**WORK TO BE COMPLETED**
Could you quote, exactly as they stand, the lines running from the one with "Image resolution: width=858" to the final line of the material?

**SUPPLIED MATERIAL**
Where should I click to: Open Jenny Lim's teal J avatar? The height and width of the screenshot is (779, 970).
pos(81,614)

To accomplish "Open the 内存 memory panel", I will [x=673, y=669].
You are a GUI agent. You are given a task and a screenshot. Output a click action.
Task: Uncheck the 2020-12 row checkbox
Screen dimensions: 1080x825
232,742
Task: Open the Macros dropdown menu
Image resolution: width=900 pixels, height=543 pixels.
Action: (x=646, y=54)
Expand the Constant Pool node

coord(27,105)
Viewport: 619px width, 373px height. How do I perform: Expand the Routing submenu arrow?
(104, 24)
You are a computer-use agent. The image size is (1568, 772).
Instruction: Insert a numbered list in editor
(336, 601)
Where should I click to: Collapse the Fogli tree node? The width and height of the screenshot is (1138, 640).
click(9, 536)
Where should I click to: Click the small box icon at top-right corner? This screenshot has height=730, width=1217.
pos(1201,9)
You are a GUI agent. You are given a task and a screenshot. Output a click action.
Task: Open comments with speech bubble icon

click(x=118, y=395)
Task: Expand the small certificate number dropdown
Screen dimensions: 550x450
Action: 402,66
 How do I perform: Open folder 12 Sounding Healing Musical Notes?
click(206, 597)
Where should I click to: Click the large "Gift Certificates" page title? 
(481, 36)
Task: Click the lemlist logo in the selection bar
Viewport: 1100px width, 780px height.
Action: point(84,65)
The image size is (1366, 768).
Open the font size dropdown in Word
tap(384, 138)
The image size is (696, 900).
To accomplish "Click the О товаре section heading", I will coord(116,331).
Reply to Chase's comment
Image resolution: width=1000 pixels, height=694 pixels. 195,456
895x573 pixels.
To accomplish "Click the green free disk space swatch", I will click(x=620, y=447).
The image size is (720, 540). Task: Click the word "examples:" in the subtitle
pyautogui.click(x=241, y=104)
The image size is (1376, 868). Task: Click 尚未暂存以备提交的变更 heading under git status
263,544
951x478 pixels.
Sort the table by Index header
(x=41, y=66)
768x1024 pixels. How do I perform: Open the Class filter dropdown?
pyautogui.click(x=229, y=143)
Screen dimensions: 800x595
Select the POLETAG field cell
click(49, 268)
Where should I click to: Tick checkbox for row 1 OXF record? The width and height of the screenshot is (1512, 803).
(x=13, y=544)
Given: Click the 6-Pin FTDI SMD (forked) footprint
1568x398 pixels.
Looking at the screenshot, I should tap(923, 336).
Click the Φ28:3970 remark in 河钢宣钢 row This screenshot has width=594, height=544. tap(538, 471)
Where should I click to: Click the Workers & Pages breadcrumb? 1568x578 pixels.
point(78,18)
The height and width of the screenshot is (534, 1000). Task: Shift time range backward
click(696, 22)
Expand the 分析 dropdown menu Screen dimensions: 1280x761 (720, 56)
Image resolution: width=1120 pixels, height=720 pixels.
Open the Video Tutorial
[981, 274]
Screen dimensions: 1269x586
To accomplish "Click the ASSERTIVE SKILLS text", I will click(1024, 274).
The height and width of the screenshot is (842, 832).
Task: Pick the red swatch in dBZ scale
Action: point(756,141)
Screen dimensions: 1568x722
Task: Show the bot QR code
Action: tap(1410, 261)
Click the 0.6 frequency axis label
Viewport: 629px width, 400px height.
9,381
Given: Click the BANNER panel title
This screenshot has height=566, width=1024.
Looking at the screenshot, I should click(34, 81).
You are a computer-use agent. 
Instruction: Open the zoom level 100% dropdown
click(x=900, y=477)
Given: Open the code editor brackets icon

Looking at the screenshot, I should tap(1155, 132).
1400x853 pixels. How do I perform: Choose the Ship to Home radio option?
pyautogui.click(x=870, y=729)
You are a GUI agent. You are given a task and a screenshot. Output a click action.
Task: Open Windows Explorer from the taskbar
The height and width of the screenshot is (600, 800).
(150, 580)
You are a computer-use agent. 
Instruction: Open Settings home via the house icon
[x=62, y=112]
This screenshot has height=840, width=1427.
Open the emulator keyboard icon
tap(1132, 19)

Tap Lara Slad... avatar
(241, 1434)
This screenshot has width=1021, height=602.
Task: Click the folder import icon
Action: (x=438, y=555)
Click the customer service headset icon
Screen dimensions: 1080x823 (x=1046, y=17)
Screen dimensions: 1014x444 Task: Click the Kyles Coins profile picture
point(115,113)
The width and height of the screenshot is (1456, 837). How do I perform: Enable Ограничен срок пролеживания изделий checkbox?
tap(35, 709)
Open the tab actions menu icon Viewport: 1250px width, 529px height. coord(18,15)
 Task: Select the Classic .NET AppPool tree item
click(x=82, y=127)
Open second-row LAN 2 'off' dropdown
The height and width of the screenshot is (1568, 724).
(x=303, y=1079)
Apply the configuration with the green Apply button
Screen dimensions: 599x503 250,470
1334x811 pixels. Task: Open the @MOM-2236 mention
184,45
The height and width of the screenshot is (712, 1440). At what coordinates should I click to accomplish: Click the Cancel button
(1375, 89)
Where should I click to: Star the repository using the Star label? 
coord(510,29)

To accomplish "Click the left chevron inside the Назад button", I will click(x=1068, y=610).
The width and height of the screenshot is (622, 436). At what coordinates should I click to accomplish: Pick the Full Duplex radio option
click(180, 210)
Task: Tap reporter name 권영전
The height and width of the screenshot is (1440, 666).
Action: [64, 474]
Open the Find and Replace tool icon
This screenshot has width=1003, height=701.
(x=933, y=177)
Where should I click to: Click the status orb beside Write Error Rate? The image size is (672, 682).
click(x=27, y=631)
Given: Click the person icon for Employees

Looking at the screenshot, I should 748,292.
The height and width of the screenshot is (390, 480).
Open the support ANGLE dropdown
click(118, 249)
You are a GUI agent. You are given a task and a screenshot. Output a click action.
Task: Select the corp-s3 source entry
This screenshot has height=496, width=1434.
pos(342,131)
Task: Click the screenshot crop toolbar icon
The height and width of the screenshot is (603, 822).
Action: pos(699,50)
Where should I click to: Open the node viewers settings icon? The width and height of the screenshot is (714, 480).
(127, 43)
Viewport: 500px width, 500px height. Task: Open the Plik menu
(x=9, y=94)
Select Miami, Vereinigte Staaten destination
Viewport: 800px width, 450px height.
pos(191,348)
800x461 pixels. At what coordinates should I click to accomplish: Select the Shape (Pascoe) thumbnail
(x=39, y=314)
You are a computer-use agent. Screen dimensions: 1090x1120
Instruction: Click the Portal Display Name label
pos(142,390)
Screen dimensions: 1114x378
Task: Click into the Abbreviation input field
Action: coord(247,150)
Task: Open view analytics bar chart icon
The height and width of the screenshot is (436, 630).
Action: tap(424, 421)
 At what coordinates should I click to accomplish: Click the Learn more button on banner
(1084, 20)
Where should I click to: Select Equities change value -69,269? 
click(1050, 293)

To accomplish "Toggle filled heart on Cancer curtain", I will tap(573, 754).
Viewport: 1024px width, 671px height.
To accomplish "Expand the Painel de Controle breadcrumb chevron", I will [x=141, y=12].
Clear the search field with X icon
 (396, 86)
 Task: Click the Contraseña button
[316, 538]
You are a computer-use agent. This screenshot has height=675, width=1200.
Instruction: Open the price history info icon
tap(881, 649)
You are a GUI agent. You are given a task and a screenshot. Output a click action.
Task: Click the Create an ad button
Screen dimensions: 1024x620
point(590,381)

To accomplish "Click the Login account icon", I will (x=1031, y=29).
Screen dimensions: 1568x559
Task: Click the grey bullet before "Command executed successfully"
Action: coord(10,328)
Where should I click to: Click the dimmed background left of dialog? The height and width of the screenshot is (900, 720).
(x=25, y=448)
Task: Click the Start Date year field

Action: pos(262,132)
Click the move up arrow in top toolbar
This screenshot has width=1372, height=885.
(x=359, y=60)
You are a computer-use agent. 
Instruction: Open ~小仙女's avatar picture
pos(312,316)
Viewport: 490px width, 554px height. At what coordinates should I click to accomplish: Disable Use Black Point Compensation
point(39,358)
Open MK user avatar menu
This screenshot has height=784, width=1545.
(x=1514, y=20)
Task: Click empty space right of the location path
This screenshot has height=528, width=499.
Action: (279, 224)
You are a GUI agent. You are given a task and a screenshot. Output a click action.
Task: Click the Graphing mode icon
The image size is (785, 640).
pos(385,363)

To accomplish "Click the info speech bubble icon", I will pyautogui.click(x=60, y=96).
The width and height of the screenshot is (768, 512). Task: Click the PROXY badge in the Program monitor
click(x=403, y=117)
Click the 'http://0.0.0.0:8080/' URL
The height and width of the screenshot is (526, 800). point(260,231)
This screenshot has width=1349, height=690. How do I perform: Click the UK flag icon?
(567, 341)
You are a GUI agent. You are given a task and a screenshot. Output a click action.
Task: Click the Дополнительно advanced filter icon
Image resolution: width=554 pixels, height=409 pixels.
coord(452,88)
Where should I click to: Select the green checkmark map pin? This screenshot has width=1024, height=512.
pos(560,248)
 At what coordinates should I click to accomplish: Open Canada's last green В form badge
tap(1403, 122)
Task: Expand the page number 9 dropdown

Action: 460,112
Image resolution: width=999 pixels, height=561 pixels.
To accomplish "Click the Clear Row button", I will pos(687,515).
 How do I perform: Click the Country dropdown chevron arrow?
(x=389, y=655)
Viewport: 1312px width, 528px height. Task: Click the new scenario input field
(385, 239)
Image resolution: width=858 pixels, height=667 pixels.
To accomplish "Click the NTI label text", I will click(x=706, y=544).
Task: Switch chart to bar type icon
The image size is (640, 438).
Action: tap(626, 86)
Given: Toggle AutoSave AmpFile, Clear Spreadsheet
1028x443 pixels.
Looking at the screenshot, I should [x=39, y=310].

**FINAL ANSWER**
Image resolution: width=858 pixels, height=667 pixels.
To accomplish "Click the NTI label text", I will click(x=706, y=544).
Task: Switch chart to bar type icon
The image size is (640, 438).
Action: tap(626, 86)
Given: Toggle AutoSave AmpFile, Clear Spreadsheet
1028x443 pixels.
Looking at the screenshot, I should [x=39, y=310].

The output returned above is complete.